Re: Problem with PQexecPrepared - Mailing list pgsql-interfaces

From Jeroen T. Vermeulen
Subject Re: Problem with PQexecPrepared
Date
Msg-id 20040610145629.GC27490@xs4all.nl
Whole thread Raw
In response to Re: Problem with PQexecPrepared  (Tom Lane <tgl@sss.pgh.pa.us>)
List pgsql-interfaces
On Thu, Jun 10, 2004 at 01:34:12AM -0400, Tom Lane wrote:
> David Stanaway <david@stanaway.net> writes:
> > If the prototype had been for const char** I would not have needed to
> > change anything, the API author I guess is being thorough.
> 
> The author was me, and I didn't think I was creating any problems by
> const-ifying the declaration :-(.  Jerome, are you sure this isn't
> a compiler glitch?  I really have a problem with the notion that a
> library routine can over-constify its input declarations...

I don't think this is a compiler glitch.  The way the C type system works
(well, in its current form anyway) was thought out pretty well and I
wouldn't bet on gcc getting it wrong.  You can't hoist const qualifiers
across pointers, because the constness of a pointer is a very different
thing from the constness of whatever it points to.  The former can be
converted implicitly in this case, but the latter cannot because it's at
least as fundamental a property of the pointer's type as the "char" is.
It's hidden away a level too deep to meddle with, if you will.

This particular usage (converting "TYPE **" to "const TYPE *const *")
might probably have been allowed as a special case, but such exceptions
make for convoluted type systems and perhaps even paradoxes.  Compilers
used to be full of such ad-hockery IIRC, and the standardization process
got rid of it so that all compilers could implement a single, consistent
language.  And as the poem goes, there was dancing in the dock; and a
day of celebration was commanded in Bangkok.

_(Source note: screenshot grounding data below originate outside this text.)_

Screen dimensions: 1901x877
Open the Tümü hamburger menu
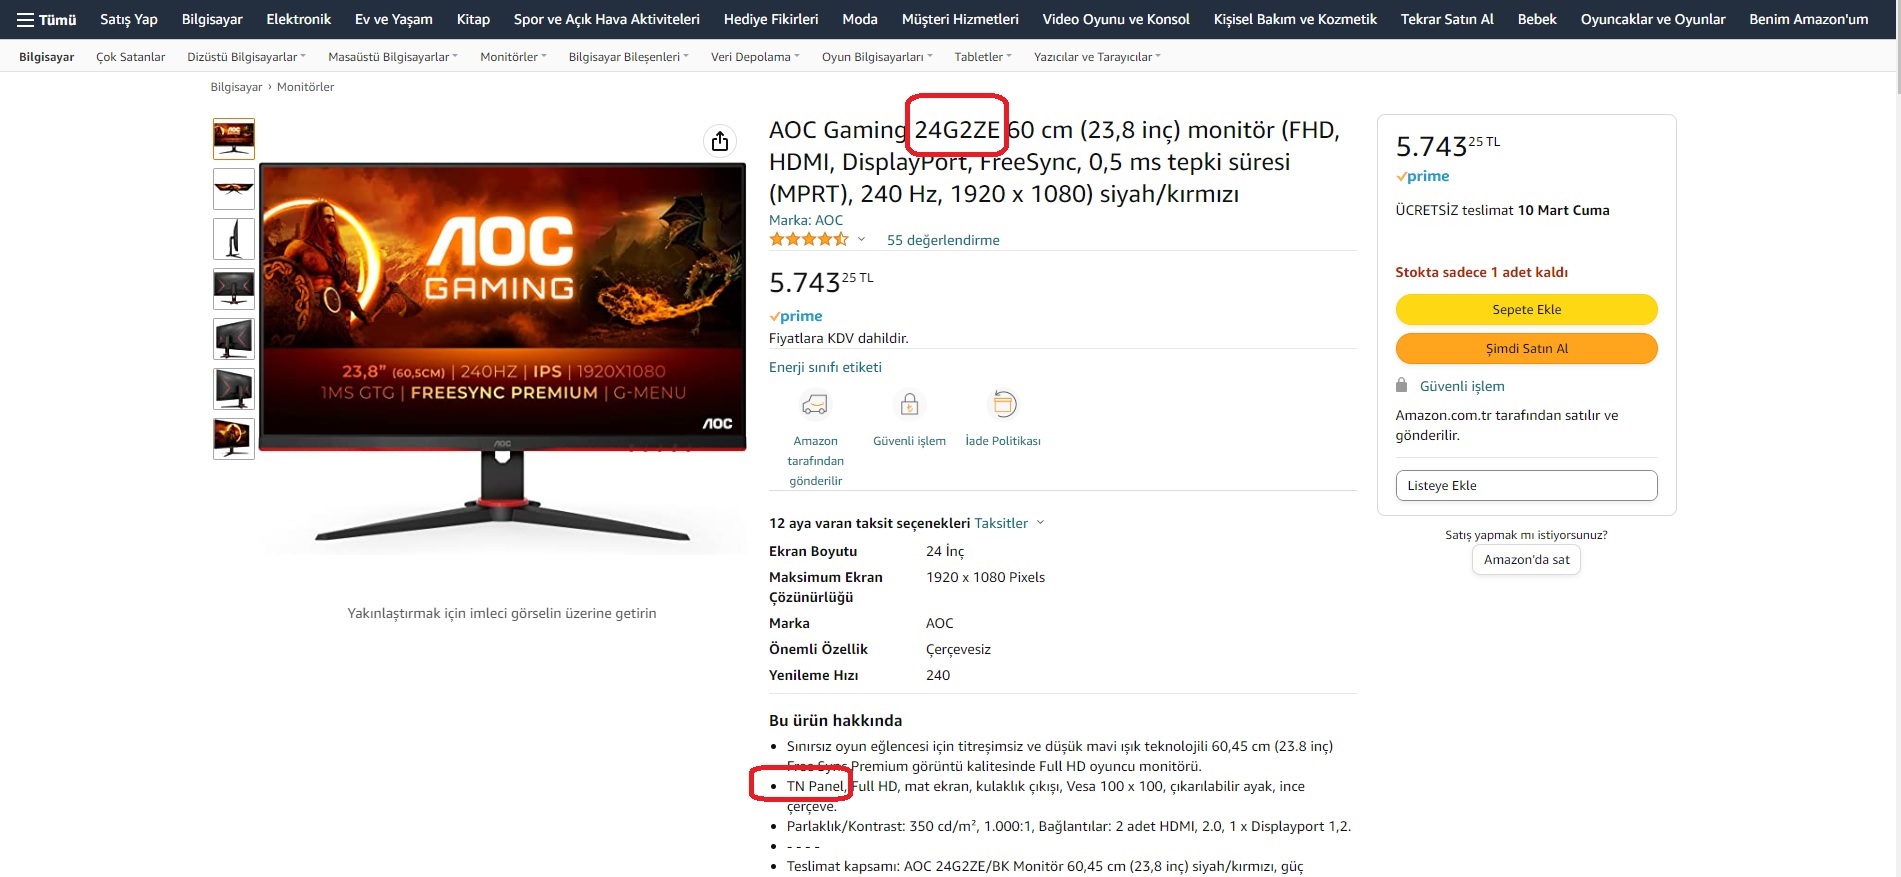tap(46, 20)
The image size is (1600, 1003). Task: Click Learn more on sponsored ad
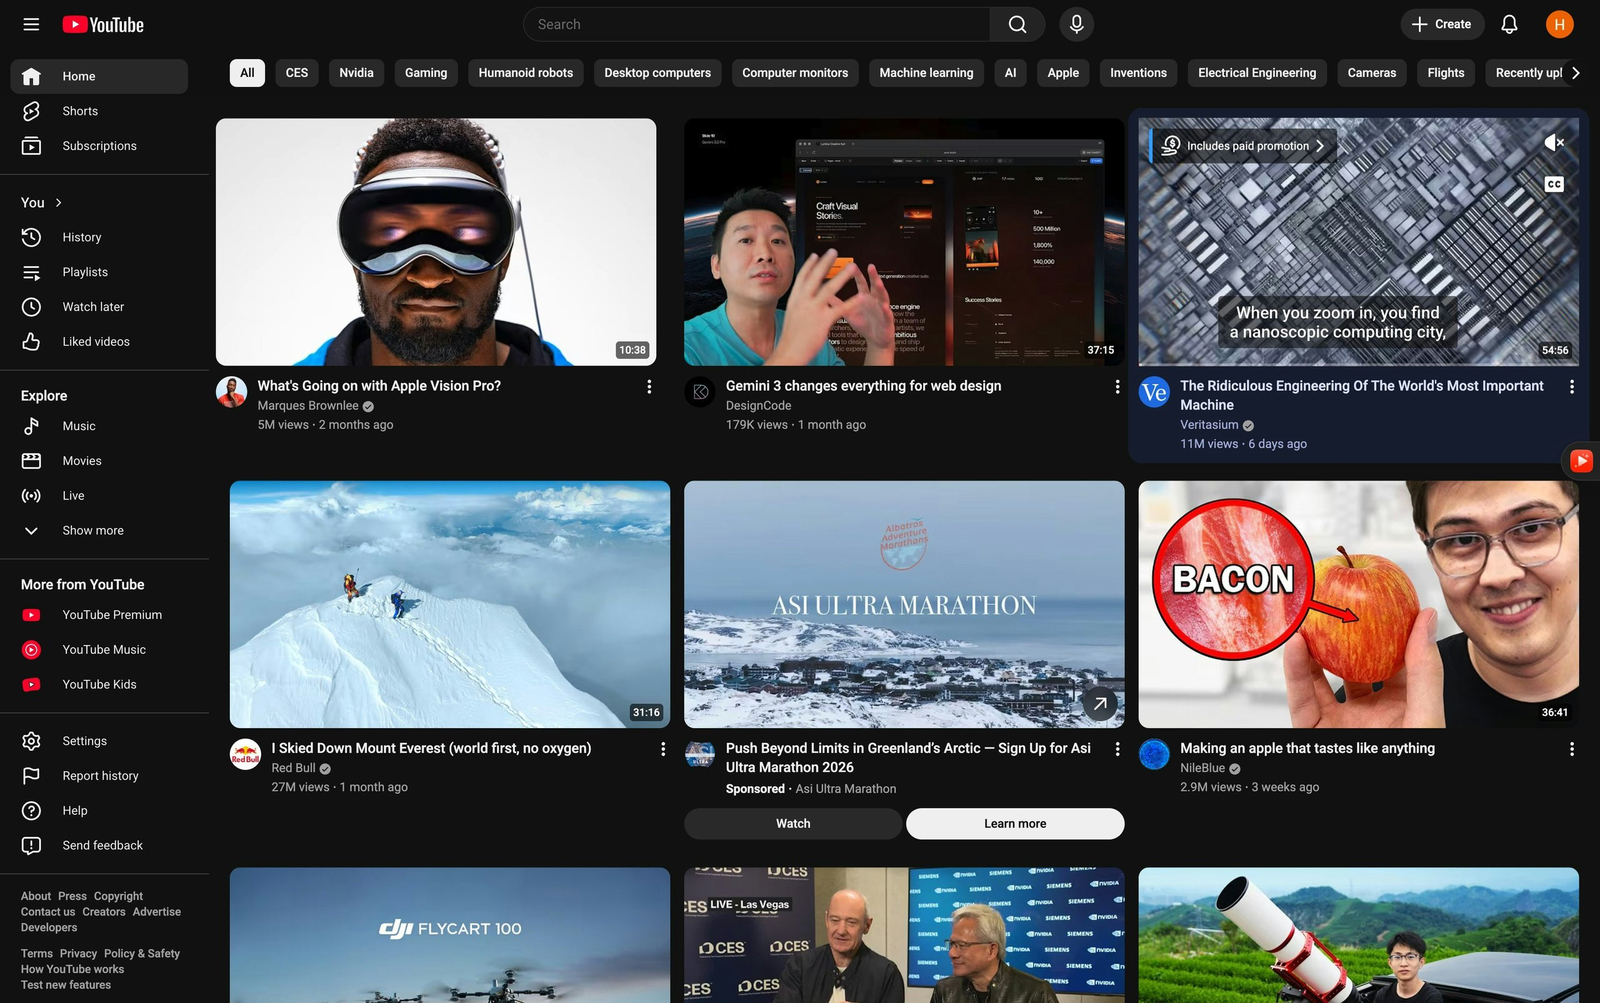pyautogui.click(x=1014, y=824)
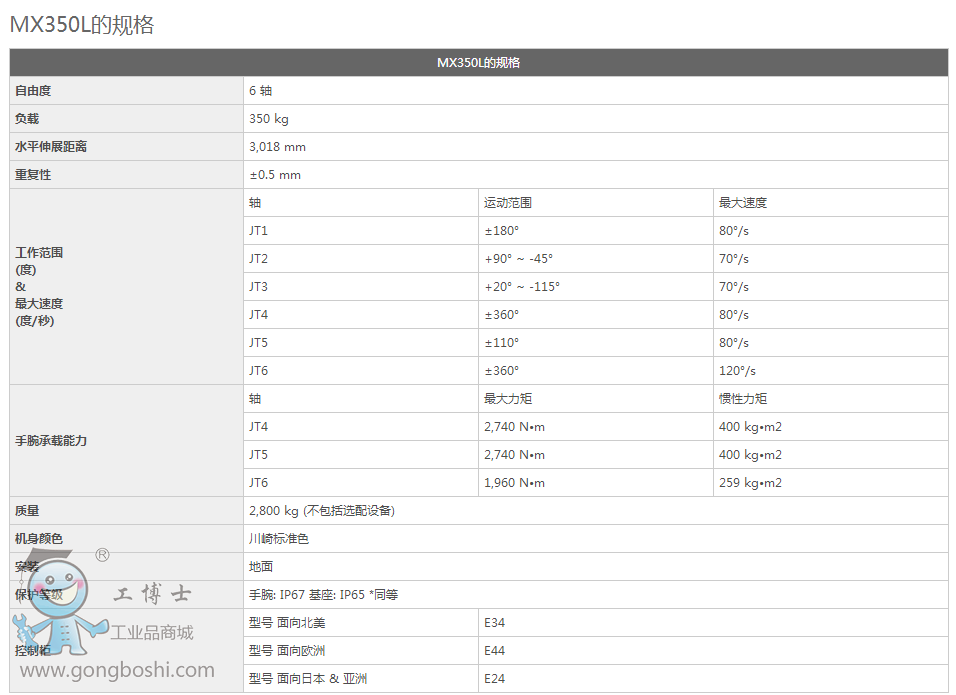Click the JT3 range +20° ~ -115° cell

point(521,287)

I wouldn't say that the library routine over-constified the parameter
either.  Think about it: what other type could you possibly give it?
It's a char const *const * by nature, and there's no point in denying it.
Whether this problem turns up in practice probably depends a lot on one's
programming style:
const char **array = malloc(strings * sizeof(*array));for (n=0; n<strings; ++n){    char buf[100];    char *mystring;
int len;
 
    len = get_a_string(buf, 100);    array[n] = mystring = malloc(len);    strcpy(mystring,
buf);}pass_parameter(array);

Note how the strings are generated at runtime, but the array only sees
const char *'s.  The array itself may be nonconst, but that is the one
implicit conversion that is allowed while passing it as a parameter.